Hormonal Therapy for Prostate Cancer
Hormonal therapy keeps cancer cells from getting the male hormones they need to grow. It is called systemic therapy because it can affect cancer cells throughout the body. Systemic therapy is used to treat cancer that has spread. Sometimes this type of therapy is used to try to prevent the cancer from coming back after surgery or radiation treatment.
There are several forms of hormonal therapy:
- Orchiectomy is surgery to remove the testicles, which are the main source of male hormones.
- Drugs known as luteinizing hormone-releasing hormone (LR-RH) agonists can prevent the testicles from producing testosterone. Examples are leuprolide, goserelin, and buserelin.
- Drugs known as antiandrogens can block the action of androgens. Two examples are Flutamide and bicalutamide.
- Drugs that can prevent the adrenal glands from making androgens include Ketoconazole and aminoglutethimide.

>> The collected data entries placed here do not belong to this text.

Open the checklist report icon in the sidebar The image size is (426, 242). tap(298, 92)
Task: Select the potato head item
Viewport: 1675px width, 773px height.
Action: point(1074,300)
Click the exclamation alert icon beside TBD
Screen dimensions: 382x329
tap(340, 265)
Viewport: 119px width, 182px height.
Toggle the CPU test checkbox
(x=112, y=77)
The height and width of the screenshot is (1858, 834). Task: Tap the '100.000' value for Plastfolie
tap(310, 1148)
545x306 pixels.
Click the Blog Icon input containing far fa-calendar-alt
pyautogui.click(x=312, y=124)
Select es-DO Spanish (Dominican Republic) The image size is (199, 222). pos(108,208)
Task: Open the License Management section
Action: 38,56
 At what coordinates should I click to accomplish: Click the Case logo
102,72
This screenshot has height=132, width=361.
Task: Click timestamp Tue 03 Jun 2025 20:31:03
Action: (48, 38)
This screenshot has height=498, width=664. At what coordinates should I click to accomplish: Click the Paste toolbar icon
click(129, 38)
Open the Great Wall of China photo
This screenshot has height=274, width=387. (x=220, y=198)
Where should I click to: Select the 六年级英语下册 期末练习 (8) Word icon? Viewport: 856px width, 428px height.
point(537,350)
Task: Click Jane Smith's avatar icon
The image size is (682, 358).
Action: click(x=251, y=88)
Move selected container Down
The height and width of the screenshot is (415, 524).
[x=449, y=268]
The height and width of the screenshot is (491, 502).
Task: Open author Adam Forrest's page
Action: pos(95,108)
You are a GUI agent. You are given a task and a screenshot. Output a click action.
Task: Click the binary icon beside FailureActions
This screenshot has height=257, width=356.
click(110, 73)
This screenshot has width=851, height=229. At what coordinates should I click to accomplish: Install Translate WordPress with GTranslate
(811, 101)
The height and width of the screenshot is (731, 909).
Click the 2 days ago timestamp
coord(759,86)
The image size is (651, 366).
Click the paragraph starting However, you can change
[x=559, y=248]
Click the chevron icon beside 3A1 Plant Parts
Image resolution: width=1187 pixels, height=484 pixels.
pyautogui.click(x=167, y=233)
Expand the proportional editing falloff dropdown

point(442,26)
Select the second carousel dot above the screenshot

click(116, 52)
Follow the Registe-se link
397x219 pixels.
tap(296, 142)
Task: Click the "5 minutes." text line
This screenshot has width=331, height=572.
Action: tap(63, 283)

After orchiectomy or treatment with an LH-RH agonist, the body no longer gets testosterone from the testicles. However, the adrenal glands still produce small amounts of male hormones. Sometimes, the patient is also given an antiandrogen, which blocks the effect of any remaining male hormones. This combination of treatments is known as total androgen blockade. Doctors do not know for sure whether total androgen blockade is more effective than orchiectomy or LH-RH agonist alone.
Prostate cancer that has spread to other parts of the body usually can be controlled with hormonal therapy for a period of time, often several years. Eventually, however, most prostate cancers are able to grow with very little or no male hormones. When this happens, hormonal therapy is no longer effective, and the doctor may suggest other forms of treatment that are under study.